Stated exercise
Copy the stretch of the SpamSieve text from "is the same as" through "message as spam.", switching every "folder" to "mailbox".

SpamSieve is a Bayesian
spam filter that is very effective and easy to use. A Bayesian filter uses characteristics
of spam and "good" messages to statistically identify spam. Paul Graham
identified the Bayesian approach in his "Plan for Spam". This approach provides
an easy way to develop a personalized spam filter by simply marking spam and "good"
messages. The approach tokenizes each spam and good message that is added to the
SpamSieve corpus. The frequency of occurrence of each token in each type of message
is computed. This information is used to calculate the probability whether a message
is spam or not, which has proven to be an effective way to identify spam.
A Bayesian filter is incorporated in Apple's Mail program. SpamSieve provides this
capability for Entourage, Eudora, Emailer, Mailsmith and PowerMail running in a Mac
OS X 10.1.5 or 10.2.2 environment. The basic architecture of the tool is the same
for all five email clients. It consists of the SpamSieve application and a set of
AppleScripts that are provided for each client. To install it, you simply need to
copy the application to your /Applications folder and then copy the AppleScripts
that correspond to your location of the scripts for your client. The user's manual
provides the folder that should be used. The scripts are housed in a folder on the
.dmg image that follows the same hierarchy used for the email client. You may need
to restart the email client to get it to recognize the new script.
I use Entourage for my client, so I will describe my experience with SpamSieve in
that context. The interface differs very little among the five clients. The four
scripts used in Entourage are "Add Spam", "Add Good", "Move
Spam", and "Mark Spam". "Add Spam" simply adds a selection
of spam messages to the SpamSieve corpus by tokenizing the spam. "Add Good"
is the same as "Add Spam" but tags the information as a good message. "Move
Spam" places any identified spam in a folder to a folder named "Spam".
"Mark Spam" is used to simply tag the message as spam.
Figure 1 - Edit Rule window
Setting up SpamSieve
to handle spam is very easy. It is just a matter of creating a rule to invoke the
appropriate script. I chose to set up a separate spam folder rather than simply marking
it (see Figure 1 above). I used a number of items in my Inbox to start the corpus
and marked them as spam by selecting them and running the "Add Spam"script.
After getting things set up, I invoked the spam rule. It turned out to be a little
disconcerting because Entourage became unresponsive. After some force quits and restarts,
I realized that this aberrant behavior was due to the volume of messages it was asked
to process. It took about five minutes to process the 500 messages. Since that time,
I have not had any performance problems. Another adjustment that I made was to execute
SpamSieve as the last rule in my rule sequence. This allowed me extract any white
hat messages prior to testing for spam. The manual discusses setting up the rules
structure in far more detail.

Provided data
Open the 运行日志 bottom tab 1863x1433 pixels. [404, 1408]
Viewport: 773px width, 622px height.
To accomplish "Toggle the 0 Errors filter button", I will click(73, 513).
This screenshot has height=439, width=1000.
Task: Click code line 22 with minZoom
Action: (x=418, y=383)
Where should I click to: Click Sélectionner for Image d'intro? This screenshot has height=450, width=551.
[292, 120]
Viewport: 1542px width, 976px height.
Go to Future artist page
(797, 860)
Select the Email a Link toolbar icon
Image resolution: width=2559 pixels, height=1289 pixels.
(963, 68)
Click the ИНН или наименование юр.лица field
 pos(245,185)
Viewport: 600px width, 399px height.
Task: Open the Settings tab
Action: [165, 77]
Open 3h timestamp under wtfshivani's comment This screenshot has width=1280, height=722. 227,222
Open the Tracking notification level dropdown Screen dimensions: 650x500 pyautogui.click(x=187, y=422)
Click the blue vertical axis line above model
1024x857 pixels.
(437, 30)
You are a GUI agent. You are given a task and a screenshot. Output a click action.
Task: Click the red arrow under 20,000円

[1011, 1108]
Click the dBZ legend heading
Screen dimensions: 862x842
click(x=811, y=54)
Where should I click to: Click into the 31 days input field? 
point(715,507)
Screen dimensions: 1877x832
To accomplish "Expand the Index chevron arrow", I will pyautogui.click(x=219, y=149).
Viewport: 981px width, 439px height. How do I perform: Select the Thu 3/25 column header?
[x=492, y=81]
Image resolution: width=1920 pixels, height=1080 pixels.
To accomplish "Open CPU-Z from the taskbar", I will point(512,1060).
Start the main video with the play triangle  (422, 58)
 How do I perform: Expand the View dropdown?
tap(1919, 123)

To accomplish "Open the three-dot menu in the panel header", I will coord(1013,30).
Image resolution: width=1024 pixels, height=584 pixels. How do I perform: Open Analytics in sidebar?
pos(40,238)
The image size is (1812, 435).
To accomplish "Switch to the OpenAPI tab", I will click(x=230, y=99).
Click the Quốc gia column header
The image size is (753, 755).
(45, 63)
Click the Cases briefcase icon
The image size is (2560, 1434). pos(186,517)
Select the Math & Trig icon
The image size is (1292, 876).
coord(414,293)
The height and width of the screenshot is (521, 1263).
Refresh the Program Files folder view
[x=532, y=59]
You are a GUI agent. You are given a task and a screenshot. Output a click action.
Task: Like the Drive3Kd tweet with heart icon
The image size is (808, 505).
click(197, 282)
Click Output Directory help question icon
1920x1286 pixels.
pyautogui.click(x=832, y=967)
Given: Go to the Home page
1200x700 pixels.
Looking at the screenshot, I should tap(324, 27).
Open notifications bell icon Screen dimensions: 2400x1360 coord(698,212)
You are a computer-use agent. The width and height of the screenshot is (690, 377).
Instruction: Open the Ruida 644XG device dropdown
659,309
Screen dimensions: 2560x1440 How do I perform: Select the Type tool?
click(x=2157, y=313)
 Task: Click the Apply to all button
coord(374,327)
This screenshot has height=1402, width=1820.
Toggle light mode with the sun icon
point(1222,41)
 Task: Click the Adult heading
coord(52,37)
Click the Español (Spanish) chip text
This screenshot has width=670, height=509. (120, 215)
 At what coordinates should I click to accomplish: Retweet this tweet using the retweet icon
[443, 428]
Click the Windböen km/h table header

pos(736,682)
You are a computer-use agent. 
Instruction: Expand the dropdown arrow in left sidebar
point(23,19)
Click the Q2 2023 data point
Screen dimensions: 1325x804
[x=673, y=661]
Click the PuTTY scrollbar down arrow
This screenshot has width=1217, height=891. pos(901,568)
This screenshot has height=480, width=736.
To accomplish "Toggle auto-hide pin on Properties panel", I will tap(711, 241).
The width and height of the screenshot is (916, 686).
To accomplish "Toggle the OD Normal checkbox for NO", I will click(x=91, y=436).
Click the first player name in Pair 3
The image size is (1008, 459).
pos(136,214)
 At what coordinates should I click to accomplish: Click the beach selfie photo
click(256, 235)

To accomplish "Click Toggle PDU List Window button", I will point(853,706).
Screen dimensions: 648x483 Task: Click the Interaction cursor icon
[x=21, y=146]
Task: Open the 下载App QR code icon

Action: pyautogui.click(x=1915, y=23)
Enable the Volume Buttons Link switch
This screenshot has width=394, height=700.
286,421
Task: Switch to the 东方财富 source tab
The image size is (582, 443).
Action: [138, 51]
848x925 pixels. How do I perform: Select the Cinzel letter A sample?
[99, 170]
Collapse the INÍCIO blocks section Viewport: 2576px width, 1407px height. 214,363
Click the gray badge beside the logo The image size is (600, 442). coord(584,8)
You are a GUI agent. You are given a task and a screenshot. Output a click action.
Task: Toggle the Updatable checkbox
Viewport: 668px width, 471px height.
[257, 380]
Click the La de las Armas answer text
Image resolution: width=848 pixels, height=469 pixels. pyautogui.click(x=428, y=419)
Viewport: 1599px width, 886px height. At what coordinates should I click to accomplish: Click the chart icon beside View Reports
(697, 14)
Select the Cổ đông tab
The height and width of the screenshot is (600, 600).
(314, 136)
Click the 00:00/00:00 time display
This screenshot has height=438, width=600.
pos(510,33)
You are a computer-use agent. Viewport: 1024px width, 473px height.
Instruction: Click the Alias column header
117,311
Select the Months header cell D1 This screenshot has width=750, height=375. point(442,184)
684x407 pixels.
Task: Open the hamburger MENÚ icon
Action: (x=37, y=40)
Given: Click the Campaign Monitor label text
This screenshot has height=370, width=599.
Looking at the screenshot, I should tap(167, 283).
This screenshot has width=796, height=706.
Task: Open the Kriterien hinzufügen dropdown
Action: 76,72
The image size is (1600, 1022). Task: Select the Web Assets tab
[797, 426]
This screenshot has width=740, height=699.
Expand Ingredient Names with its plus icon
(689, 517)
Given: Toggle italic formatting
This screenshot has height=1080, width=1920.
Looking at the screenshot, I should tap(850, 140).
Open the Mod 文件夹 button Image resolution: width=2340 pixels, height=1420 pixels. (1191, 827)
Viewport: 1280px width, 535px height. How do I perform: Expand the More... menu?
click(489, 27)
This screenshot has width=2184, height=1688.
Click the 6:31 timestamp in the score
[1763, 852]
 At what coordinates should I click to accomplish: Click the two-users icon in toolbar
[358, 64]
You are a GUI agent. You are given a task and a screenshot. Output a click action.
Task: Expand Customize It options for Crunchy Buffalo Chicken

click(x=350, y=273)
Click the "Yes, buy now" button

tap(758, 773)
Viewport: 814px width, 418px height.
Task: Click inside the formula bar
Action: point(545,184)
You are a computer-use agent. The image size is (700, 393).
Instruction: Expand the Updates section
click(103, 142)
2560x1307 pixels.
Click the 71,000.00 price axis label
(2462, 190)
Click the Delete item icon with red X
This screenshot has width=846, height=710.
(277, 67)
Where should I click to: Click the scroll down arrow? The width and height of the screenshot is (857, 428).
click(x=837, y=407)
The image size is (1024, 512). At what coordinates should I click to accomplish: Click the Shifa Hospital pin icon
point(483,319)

Task output
is the same as "Add Spam" but tags the information as a good message. "Move
Spam" places any identified spam in a mailbox to a mailbox named "Spam".
"Mark Spam" is used to simply tag the message as spam.